A few attempts to sheath the sample stream both horizontally and vertically have been reported.26,28–32 Typically, two additional input channels focus the stream vertically as well as horizontally. From the standpoint of cytometry, this is a far better situation, because the sample is now completely isolated from the channel surface, and the position of the particles to be analyzed is fixed. Unfortunately, the addition of another set of sheath inputs brings the total number to four. Their relative flow rates must be carefully controlled or the position of the sample stream will drift. Otherwise, the particles will no longer pass through the laser beam. The best way to ensure even distribution of flow among all the sheath channels is to have a separate pump supplying each stream, but a plethora of pumps substantially increases the expense and complexity of the supporting fluidics.

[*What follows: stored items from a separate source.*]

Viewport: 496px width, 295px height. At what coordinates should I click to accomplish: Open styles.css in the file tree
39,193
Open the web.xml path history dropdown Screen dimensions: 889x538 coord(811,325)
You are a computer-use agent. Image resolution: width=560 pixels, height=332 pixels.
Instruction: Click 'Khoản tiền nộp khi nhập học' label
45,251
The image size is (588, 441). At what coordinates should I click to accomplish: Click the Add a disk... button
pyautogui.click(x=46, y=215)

We present two designs that can produce fully sheathed flow in easily manufactured devices. The sheath and sample fluids are first introduced into the channel using conventional and easily manufactured geometries. Then a set of grooves wraps the sheath solution around the sample. The two designs require only one or two sheath inlets. They were designed and modeled using the in-house software, Tiny-Toolbox (TT). The diameter of the sheathed sample stream is governed by the relative flow rates of the sample and sheath streams, while the position and shape of the sample stream are controlled by the selection of the grooves.

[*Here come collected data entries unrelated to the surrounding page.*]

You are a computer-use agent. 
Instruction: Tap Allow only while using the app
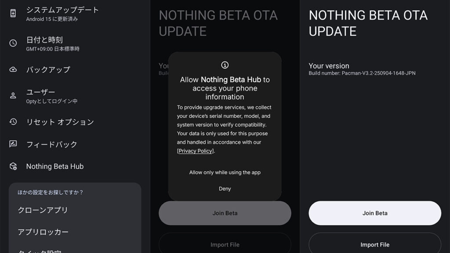225,173
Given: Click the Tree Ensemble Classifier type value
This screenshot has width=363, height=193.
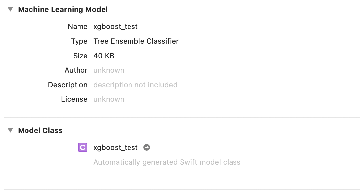Looking at the screenshot, I should point(136,41).
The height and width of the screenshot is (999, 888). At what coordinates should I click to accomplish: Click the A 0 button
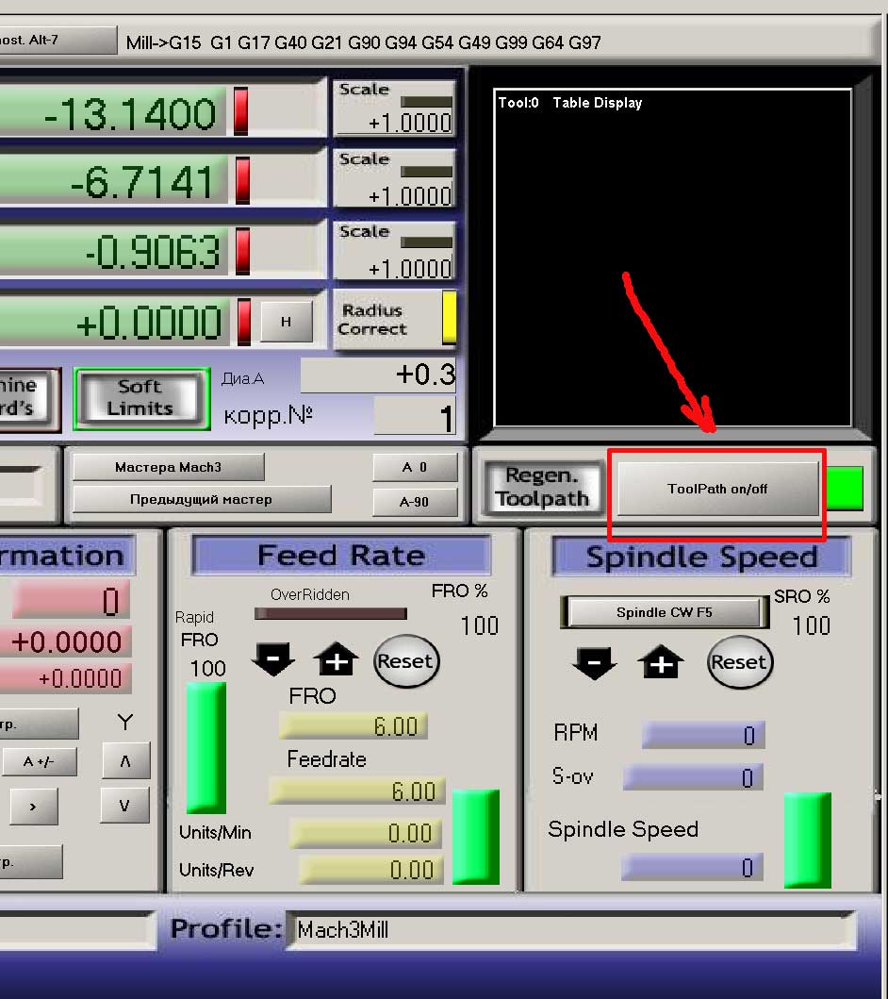click(x=415, y=467)
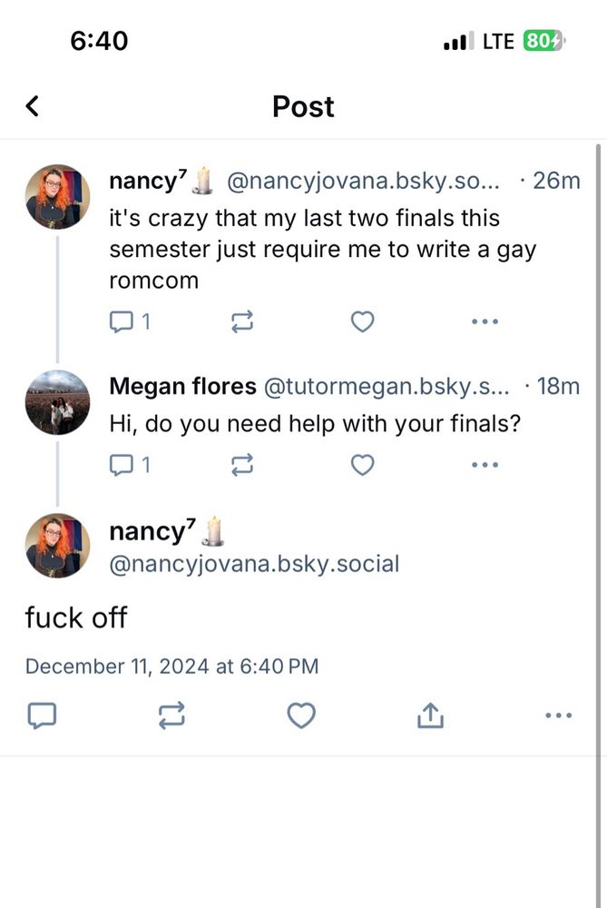This screenshot has height=908, width=607.
Task: Go back using the left chevron
Action: (33, 106)
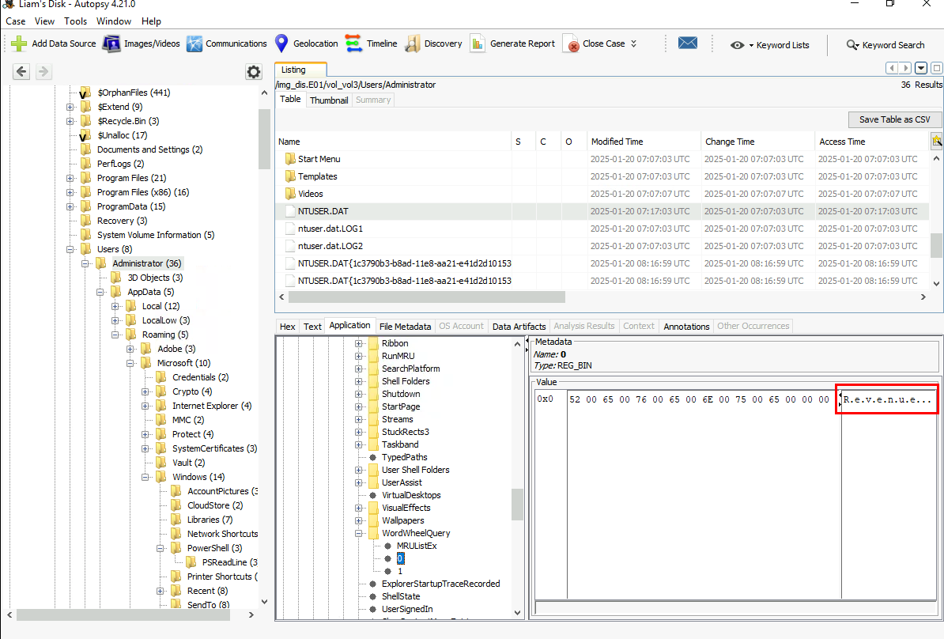Image resolution: width=944 pixels, height=639 pixels.
Task: Switch to the Thumbnail view tab
Action: [329, 100]

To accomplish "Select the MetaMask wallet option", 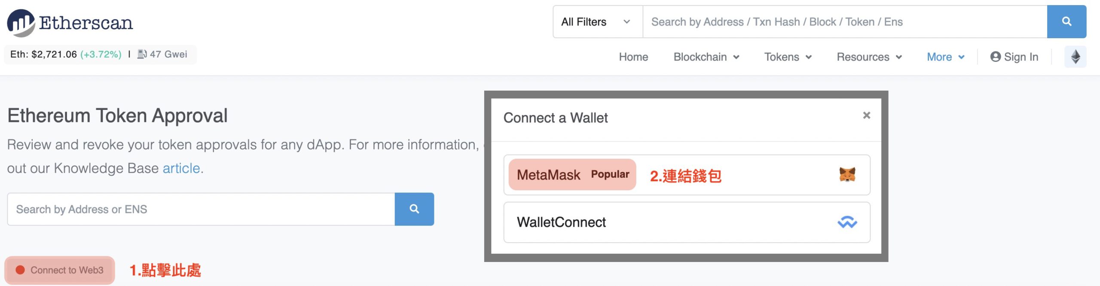I will click(x=571, y=175).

Fluidic modeling was performed using an in-house Navier–Stokes fluid solver, Tiny-3D, (T3D),33 coupled with the acceleration algorithm Tiny-Toolbox (TT).34–36 TT operates under conditions of Stokes flow and high Peclet number, which makes it broadly applicable to a variety of conditions commonly found in microfluidics. TT provides a roughly 105–106 increase in speed over traditional Navier–Stokes solvers. Briefly, T3D is used to model the field through a length of channel with a pre-defined structure (e.g. a pair of downstream-pointing chevrons in the top and bottom of the channel). Stokes flow is assumed, as is a fully developed Poiseuille flow at the start of the grooves, and diffusion is assumed to be negligible. The reverse Lagrangian paths are then determined to map any given point on the outflow plane with its originating point on the inflow plane, and the information is compacted into a simple 2D advection map.
The initial inflow conditions for the maps are established using standard T or cross-intersections. The design shown in Fig. 1A uses a T-intersection to place the sample stream next to the sheath stream within the channel. The interface between the two streams is vertical, and its horizontal position is a function of the relative volumetric flow rates of the two streams. Because the cytometers are operated in the laminar flow regime, the distribution of the streams is stable and subject only to diffusion unless the streams flow through a perturbing structure.

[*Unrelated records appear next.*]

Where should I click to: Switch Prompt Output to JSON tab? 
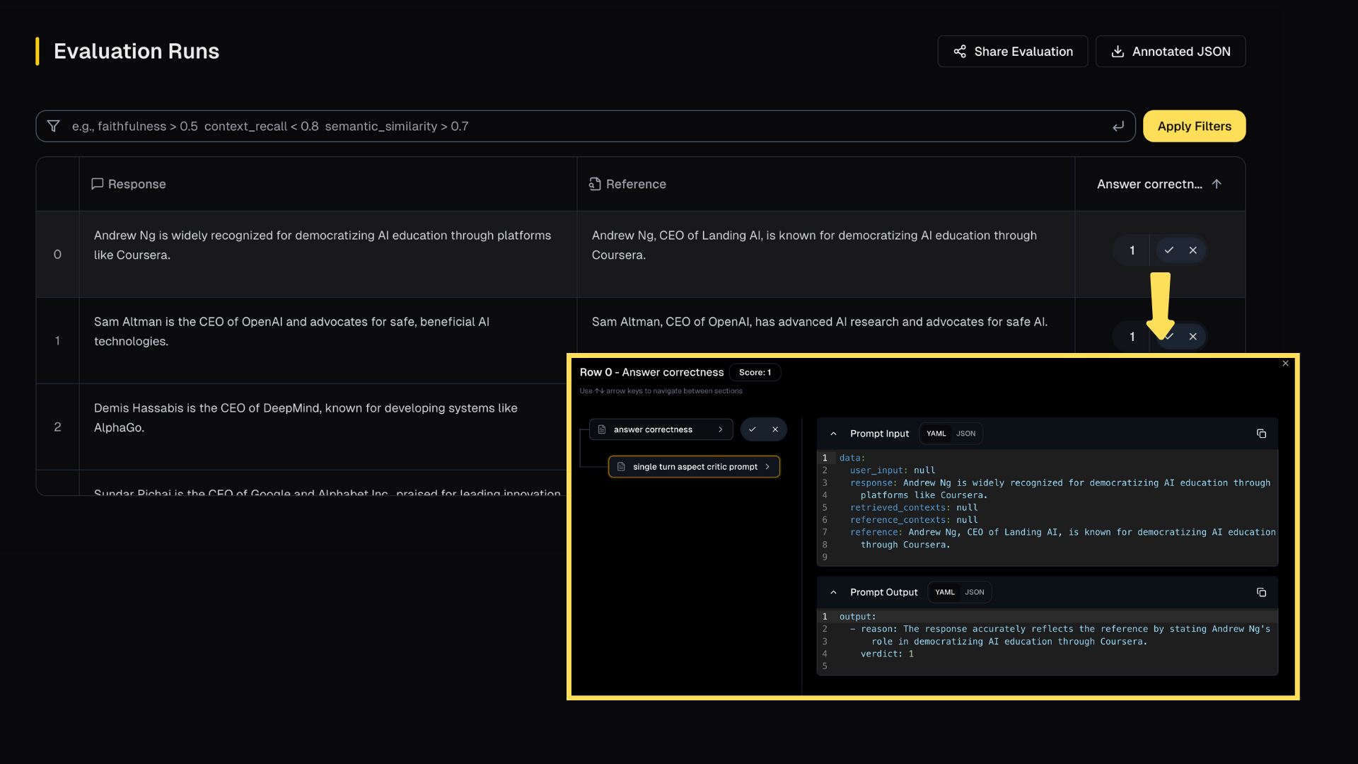tap(974, 592)
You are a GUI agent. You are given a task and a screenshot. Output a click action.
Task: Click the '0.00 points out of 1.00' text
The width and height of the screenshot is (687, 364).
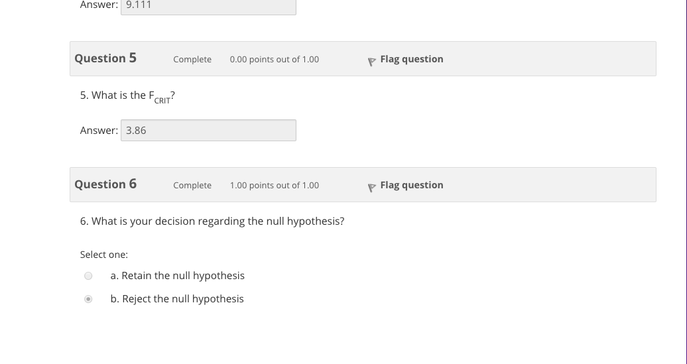click(x=274, y=60)
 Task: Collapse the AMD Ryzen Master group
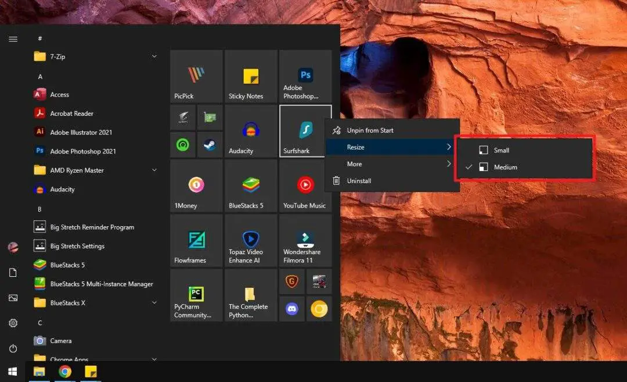pos(154,170)
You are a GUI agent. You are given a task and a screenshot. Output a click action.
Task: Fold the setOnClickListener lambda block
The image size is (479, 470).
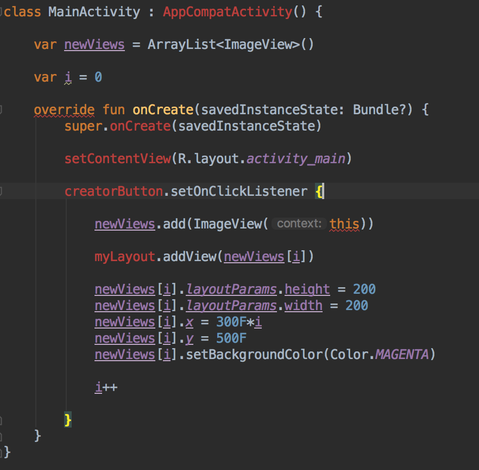tap(2, 191)
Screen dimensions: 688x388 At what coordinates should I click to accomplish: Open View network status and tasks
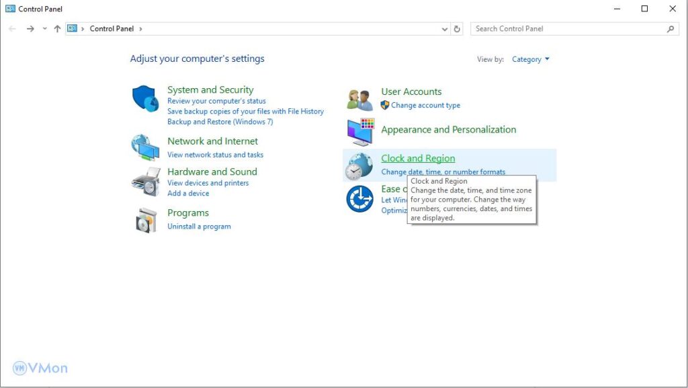215,155
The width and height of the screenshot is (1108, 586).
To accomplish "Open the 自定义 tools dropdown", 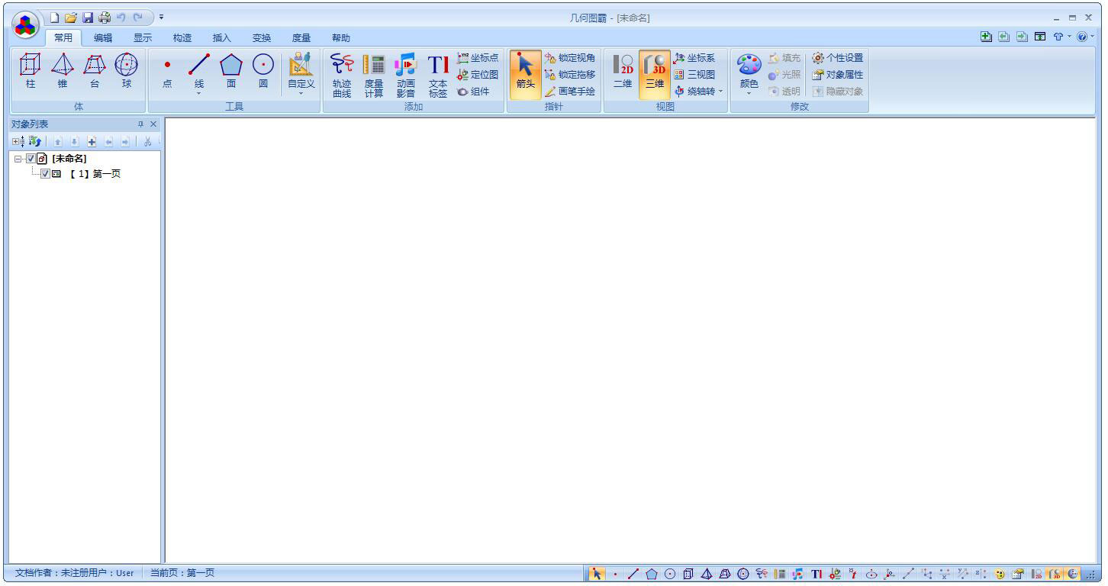I will (x=301, y=75).
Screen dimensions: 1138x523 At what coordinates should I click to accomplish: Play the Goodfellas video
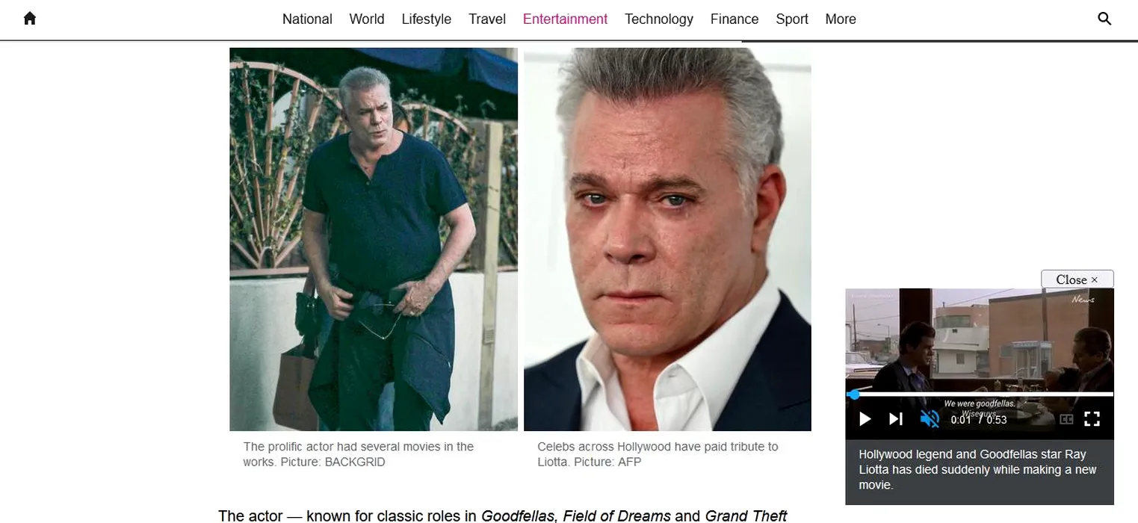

The distribution of the two streams is taken as the inflow plane of the sheathing structure. The TT algorithm can then apply the map for a given structure to redistribute the two streams. Multiple structures can be modeled by applying the maps for those structures in the same order in which they are placed in the channel. Previously, this technique was used to create highly efficient microfluidic mixers.34 In this paper, it is applied to the somewhat simpler problem of generating sheath flow.
To demonstrate the general utility of the designs, chips were manufactured using fabrication methods commonly available: milling, soft lithography and laser ablation. Many researchers have only one fabrication technique available to them, and it was desirable to demonstrate that the cytometer designs were technique and material independent.
The milled chips were manufactured according to a previously discussed method.33 Briefly, the chips were made in poly(methyl methacrylate) (PMMA) (Acrylite FF, CYRO Industries, Parsippany, NJ) using a Haas Minimill (Haas Automation Inc., Oxnard CA). Nominal channel dimensions were 3.2 mm wide by 1.0 mm deep. The grooves were 0.8 mm wide, 0.43 mm deep, and 0.8 mm into the side wall of the channel. The chips were made in two halves with half the channel milled into each. The two halves were aligned, clamped, and bonded together with a low viscosity epoxy (Epotek 301, Epoxy Technology, Billerica, MA).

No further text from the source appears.